## START

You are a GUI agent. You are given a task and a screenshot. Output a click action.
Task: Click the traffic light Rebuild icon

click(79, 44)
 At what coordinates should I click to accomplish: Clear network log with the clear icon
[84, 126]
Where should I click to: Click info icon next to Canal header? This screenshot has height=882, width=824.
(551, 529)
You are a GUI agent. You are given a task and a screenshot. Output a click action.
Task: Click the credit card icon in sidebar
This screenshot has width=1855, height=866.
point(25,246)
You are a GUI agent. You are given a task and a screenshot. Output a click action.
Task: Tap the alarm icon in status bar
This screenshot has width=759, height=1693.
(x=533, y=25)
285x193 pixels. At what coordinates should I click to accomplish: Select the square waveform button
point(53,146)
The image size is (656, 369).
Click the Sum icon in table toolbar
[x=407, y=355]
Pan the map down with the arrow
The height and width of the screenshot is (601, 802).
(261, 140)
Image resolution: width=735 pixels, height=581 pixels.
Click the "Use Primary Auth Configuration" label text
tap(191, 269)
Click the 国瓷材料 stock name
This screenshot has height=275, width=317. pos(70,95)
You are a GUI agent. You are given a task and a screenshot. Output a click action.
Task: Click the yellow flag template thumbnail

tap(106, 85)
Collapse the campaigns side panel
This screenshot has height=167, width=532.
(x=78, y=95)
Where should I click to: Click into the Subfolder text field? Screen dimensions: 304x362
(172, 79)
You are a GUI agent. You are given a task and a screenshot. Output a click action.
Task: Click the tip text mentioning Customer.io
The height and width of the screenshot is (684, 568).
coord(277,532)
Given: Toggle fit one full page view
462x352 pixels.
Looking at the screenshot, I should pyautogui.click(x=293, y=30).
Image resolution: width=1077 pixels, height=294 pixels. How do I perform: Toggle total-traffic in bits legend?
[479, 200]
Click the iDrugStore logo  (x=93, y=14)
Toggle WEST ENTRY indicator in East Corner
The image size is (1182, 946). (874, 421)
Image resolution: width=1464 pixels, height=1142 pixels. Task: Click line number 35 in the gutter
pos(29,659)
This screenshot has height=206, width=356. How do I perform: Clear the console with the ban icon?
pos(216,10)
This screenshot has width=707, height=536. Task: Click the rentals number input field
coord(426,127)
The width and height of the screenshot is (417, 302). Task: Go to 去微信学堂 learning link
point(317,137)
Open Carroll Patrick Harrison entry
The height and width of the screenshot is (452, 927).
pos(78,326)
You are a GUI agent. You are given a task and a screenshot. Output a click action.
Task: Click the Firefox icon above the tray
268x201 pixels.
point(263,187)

## END

**Short task**
Pick out every line of the entries above that contains the word "accomplish", copying each line in full. Case counts.

**Task answer**
 At what coordinates should I click to accomplish: Clear network log with the clear icon
285x193 pixels. At what coordinates should I click to accomplish: Select the square waveform button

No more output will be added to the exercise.